SOURCE PASSAGE
******************************

‘I Don’t Want to Run a Grocery Store’

This article is the first of a two-part piece. Part two published Thursday.

According to six former employees of Harvest Moon Food Co-op in Long Lake, the co-op is saddled with debt and morale is low. Wage theft is rampant and conditions within the store have deteriorated. By the end of August, the board had begun firing managers and took the unprecedented step of taking over the day to day operations of the store.  

Of the employees that came forward, five of the six are former managers, giving them a unique insight into the general operations and conditions of the store and the activities of the board. They had all quit or been fired in the last several months.

All sources that spoke to Workday did so on the condition of anonymity for fear of retaliation since they intend to continue working in the grocery industry. These sources also provided emails and a host of other internal documents that corroborate their assertions and allegations.

It took some time for sources to come forward after initially speaking with Workday several months ago. It was only after Harvest Moon starting firing managers in late 2019 did they feel it necessary to speak on the record. 

Workday sources indicate that Board Chair Gregory Reynolds has taken over unilateral control of day-to-day decisions at the co-op. However, before being fired, one manager had an email dispute with Reynolds wherein Reynolds wrote that he was not looking to take over the store, stating, “I don’t want to run a grocery store.”

Reynolds is also a Harvest Moon vendor with a past due account. Because of this, there are overall concerns about Reynolds conflict of interest.

In response to a question about whether the Co-op will explain their challenges to the public, Board Chair Gregory Reynolds replied over email,

“Harvest Moon is a privately held company. We explain our situation to our members/owners. At the same time, the public is being well served by a locally owned grocery store in their community. Other companies facing challenges do not buy air time to discuss internal issues with the general public. Why would we do that ?”

In a reply to emailed questions about the firing of managers, Reynolds replied that, 

“What I think that I can share with you, clearly out of context, are snippets of incident reports from Harvest Moon employees that illustrate some of the issues in question. There were multiple instances witnessed by several of their co-workers.”

******************************

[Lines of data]
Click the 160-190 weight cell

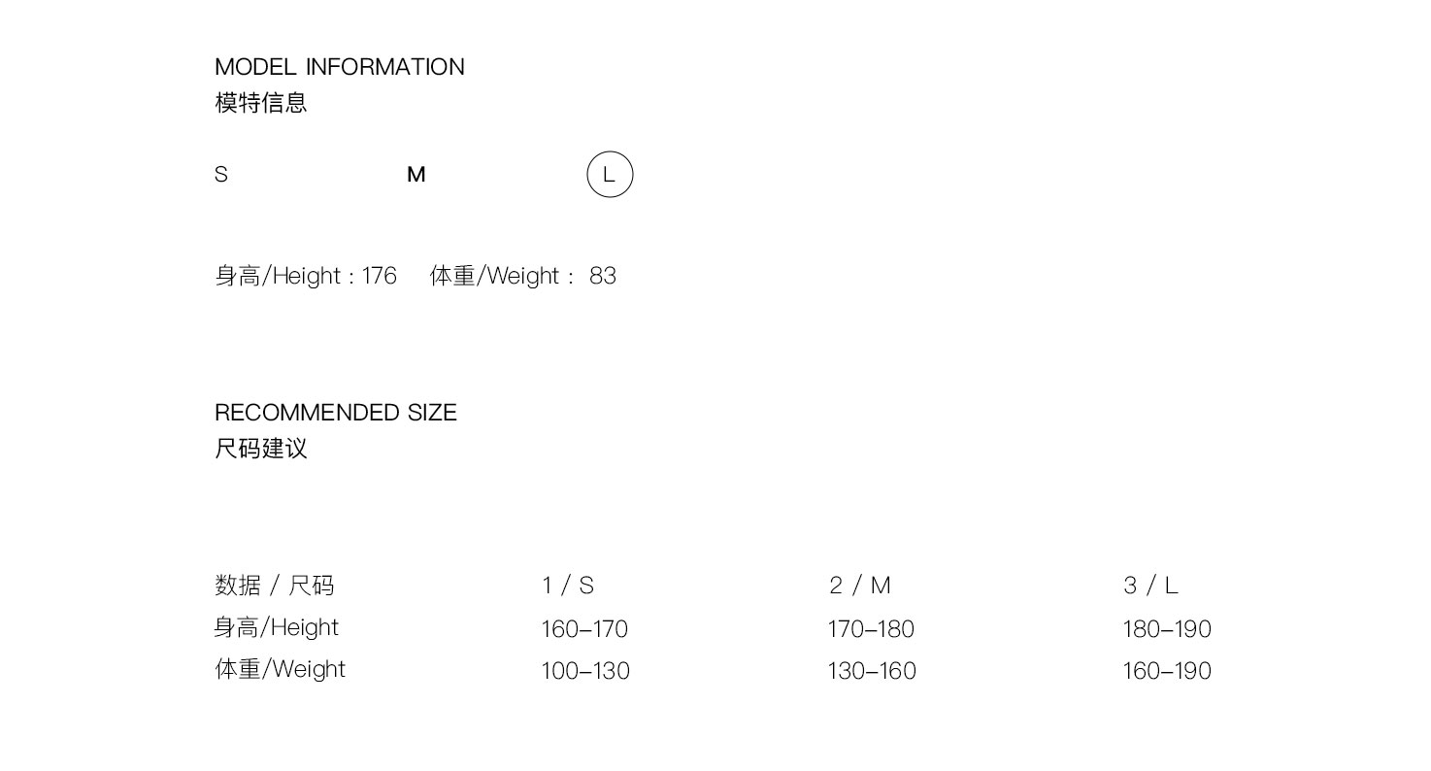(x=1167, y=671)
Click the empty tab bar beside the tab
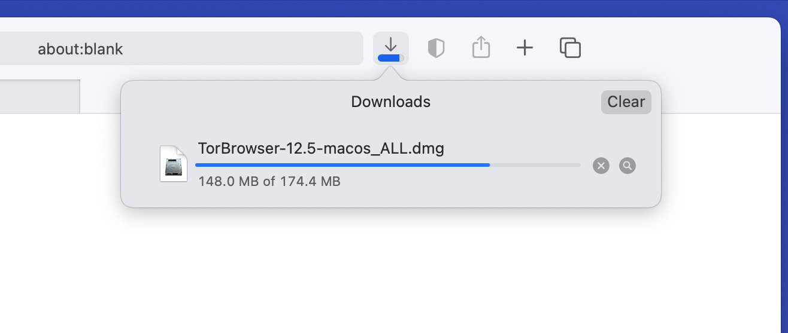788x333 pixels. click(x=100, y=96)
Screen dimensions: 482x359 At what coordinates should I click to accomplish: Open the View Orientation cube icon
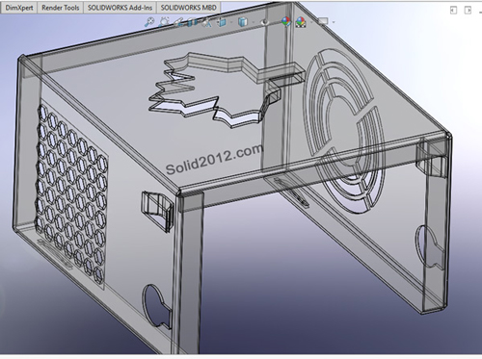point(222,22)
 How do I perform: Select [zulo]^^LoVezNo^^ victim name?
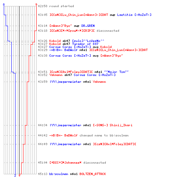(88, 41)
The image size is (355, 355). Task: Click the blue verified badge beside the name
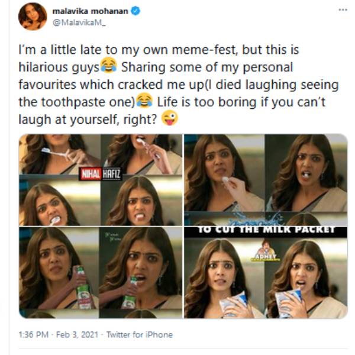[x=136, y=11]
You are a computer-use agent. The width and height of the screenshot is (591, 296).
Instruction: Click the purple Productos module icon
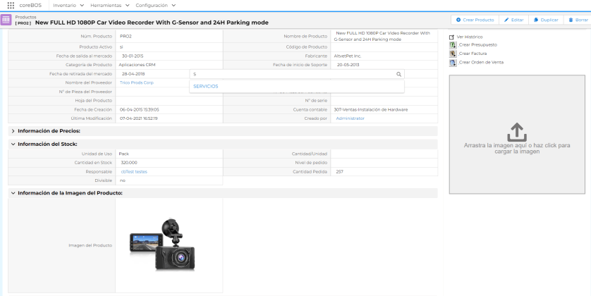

******************************

In the article on Harvest Moon Food Co-op, how many of the six former employees who came forward were former managers? The entries are not needed for this work.

FINAL RESULT
Five of the six.